*** Opening of SUPPLIED RECORDS ***
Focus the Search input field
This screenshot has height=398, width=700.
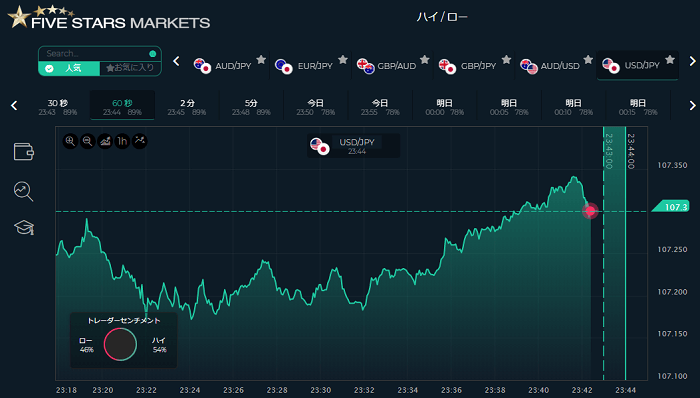click(96, 54)
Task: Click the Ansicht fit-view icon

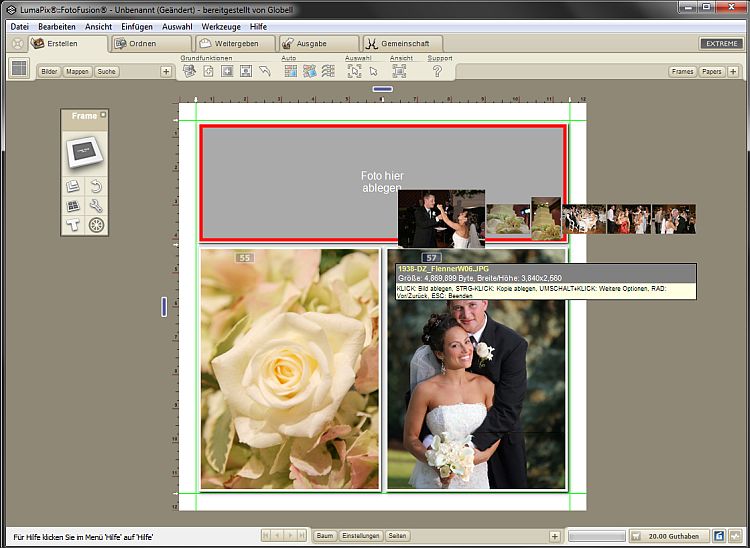Action: (x=400, y=71)
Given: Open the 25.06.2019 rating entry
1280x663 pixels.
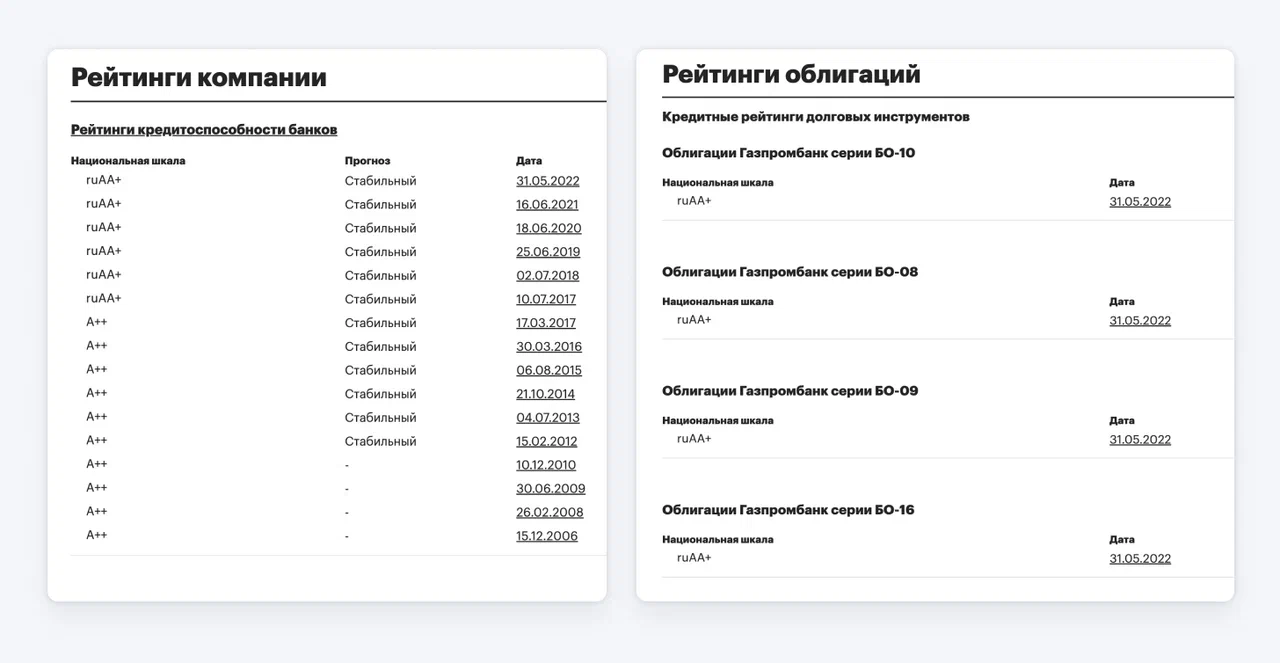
*** Close of SUPPLIED RECORDS ***
**TASK OBJECTIVE:** Each of the records above needs to be transcribed exactly, apart from its pictures.

**TASK ANSWER:**
Focus the Search input field
This screenshot has height=398, width=700.
click(96, 54)
Task: Click the Ansicht fit-view icon

Action: (x=400, y=71)
Given: Open the 25.06.2019 rating entry
1280x663 pixels.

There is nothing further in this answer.